Lamentablemente, esto no es todo, la
estocada final todavía está por llegar. Resulta ser que a contrapelo de mi
imaginario acerca del embarazo, descubro en estos primeros meses que no tengo
ganas de comer nada. Todo me da asco y hasta los chocolates, los quesos, las
tartas que siempre amé, me producen un rechazo inusitado. No tomo más mi amado
café con leche de las mañanas y desapareció como por arte de magia la histórica
adicción a las gaseosas. Detesto la comida y, en consecuencia, adelgazo unos
cuántos kilos. Ya no encuentro más placer en la alimentación ni me
reconozco en los gustos y eso desata una crisis interna.
Es definitivo, no tengo salida, ya soy
otra.
***
Mi médico me explica que es “normal” – una
palabra que se repetirá en reiteradas situaciones a lo largo de mi embarazo:
informes de estudios, consultas, análisis, ecografías del bebé -, que me
tranquilice. Pero a mí este tipo de explicaciones no me son suficientes y sin
quererlo, me topo con el primer escollo de este proceso: no existe un saber
sistematizado, divulgado, autorizado y accesible para madres primerizas que
vaya más allá del ámbito médico.
Empiezo a buscar con desesperación en la
web y encuentro unas páginas que no me infunden ninguna confianza: el embarazo
punto algo, planeta mamá, natal no sé qué y hasta una auspiciada por una reconocida marca de pañales. En otra situación, hubiesen sido objeto de la
más despiadada burla, pero hoy me aferro a ellas con una fé hasta este momento
desconocida. A los médicos que consulto, mi curiosidad, mi necesidad de saber
les parece una rareza y a algunos les incomoda: ¿por qué esta compulsión por
conocerlo todo? ¿De dónde sale tanta inquietud? Y lo ven como una señal de
desconfianza. "Hay que relajarse y tomarse las cosas con un poco más de
tranquilidad." Claramente, ese no es mi estilo y la paz, solo me la otorga
el entendimiento, la comprensión.

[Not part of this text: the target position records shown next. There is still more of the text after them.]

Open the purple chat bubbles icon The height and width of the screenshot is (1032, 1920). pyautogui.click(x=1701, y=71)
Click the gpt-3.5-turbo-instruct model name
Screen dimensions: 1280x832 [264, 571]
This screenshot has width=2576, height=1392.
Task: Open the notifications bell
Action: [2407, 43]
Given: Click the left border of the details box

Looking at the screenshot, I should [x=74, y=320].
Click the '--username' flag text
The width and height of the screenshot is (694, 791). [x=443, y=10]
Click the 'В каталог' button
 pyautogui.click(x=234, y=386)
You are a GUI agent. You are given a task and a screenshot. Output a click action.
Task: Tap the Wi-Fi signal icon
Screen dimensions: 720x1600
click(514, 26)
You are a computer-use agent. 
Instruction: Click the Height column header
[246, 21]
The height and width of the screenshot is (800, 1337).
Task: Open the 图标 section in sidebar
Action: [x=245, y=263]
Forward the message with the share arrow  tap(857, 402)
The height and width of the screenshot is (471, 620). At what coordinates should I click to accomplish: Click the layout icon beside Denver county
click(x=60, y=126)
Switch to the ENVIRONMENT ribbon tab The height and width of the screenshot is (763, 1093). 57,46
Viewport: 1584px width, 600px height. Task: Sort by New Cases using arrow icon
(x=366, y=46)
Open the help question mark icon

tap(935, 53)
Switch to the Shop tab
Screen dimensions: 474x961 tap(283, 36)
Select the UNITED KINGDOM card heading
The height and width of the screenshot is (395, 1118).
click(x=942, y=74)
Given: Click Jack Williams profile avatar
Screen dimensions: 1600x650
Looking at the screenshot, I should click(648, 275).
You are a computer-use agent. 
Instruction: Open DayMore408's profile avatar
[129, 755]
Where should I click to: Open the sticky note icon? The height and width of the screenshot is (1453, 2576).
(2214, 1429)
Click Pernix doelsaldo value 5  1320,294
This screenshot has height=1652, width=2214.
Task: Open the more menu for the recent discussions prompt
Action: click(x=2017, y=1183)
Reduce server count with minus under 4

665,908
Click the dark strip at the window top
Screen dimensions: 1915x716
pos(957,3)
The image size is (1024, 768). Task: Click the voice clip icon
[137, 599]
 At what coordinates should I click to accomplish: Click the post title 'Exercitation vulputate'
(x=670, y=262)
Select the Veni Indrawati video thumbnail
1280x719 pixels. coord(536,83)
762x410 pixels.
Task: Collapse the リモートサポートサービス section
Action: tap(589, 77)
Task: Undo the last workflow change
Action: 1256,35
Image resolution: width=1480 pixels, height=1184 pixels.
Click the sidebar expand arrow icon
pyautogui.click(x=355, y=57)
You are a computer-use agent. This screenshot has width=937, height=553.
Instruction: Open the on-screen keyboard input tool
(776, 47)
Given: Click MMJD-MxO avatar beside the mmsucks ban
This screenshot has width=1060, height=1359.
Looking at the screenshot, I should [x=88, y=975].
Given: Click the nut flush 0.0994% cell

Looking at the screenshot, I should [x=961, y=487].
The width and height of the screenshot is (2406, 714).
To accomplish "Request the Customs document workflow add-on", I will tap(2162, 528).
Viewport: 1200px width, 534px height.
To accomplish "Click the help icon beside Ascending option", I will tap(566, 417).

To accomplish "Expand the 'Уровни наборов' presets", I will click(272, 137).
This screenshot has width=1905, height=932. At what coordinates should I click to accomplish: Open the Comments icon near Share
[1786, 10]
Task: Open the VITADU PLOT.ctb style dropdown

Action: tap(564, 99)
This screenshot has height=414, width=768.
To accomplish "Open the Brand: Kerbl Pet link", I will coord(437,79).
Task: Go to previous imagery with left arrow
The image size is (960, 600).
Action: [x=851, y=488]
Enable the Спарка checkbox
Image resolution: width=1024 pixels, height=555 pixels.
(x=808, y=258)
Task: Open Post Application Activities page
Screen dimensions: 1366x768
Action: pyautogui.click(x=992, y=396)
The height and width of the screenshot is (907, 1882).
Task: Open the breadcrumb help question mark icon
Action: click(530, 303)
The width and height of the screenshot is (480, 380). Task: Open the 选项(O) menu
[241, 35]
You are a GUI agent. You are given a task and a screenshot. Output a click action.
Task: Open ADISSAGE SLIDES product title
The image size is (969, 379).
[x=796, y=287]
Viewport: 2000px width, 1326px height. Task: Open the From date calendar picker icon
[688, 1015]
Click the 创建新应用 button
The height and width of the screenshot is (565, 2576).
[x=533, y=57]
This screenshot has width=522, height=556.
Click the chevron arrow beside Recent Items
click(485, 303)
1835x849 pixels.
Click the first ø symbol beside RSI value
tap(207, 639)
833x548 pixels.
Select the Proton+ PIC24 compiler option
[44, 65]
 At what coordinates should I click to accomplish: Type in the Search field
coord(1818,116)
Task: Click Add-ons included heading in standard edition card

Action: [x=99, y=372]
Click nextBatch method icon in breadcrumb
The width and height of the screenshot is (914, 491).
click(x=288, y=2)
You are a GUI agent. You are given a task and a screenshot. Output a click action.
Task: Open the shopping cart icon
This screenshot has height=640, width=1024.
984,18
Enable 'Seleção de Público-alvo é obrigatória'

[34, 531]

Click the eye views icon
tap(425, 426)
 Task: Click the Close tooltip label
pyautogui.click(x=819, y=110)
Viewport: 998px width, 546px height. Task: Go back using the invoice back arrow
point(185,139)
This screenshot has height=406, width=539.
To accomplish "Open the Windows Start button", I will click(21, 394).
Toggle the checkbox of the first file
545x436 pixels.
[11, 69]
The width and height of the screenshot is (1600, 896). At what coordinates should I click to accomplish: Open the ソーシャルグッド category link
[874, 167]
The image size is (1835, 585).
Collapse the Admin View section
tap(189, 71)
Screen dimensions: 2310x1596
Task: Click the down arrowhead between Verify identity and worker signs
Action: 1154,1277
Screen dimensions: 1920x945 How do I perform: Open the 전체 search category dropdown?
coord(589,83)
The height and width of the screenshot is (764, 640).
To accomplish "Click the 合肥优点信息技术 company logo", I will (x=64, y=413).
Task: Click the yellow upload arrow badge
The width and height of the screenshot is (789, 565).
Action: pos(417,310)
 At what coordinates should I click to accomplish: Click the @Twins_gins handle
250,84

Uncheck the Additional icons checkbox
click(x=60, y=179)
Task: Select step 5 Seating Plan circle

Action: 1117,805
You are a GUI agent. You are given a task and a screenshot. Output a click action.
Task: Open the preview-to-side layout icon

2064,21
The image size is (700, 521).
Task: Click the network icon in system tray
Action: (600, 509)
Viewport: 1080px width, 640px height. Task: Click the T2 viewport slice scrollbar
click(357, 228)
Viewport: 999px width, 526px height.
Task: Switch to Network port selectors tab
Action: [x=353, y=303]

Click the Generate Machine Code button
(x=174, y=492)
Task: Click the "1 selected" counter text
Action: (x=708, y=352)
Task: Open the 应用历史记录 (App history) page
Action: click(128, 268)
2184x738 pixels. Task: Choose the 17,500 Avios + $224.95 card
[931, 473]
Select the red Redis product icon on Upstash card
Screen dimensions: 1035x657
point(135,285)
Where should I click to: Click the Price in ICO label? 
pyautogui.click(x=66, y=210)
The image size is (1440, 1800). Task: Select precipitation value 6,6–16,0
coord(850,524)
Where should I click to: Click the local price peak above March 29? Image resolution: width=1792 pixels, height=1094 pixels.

Esta impronta me hace ganar enseguida el mote
de paciente intensa, demandante –lo sé, lo leo en sus mentes- y se sienten
avasallados, cuestionados. Entiendo que es algo difícil de asimilar para los
médicos en general, sobre todo los reconocidos, con una trayectoria y varios
años de experiencia a cuestas. En mi caso particular, reconozco ser una
paciente que necesita estar interiorizada de todas las opciones y
procedimientos a los que puede llegar a someterse el cuerpo. Quiero comprender
sus cambios, a qué se deben y quiero saber cómo va desarrollándose el bebé. Por
eso, me vuelvo fanática de unos sitios web que relatan semana a semana la
evolución del embarazo y debo decir, que algo me tranquilizan.
Mi militancia en estos días pasa por seguir
manteniendo la gobernabilidad sobre mi propio cuerpo, al que la medicina
históricamente y sobre todo en esta etapa de la vida de ciertas mujeres, ha
manejado e intervenido como se le cantó la gana. De todos modos, con el
transcurso de los días, me voy dando cuenta de que si bien puedo llegar a
estar en control de casi todo lo concerniente a su funcionamiento, mi vida
inevitablemente está comenzando a correr por otro camino.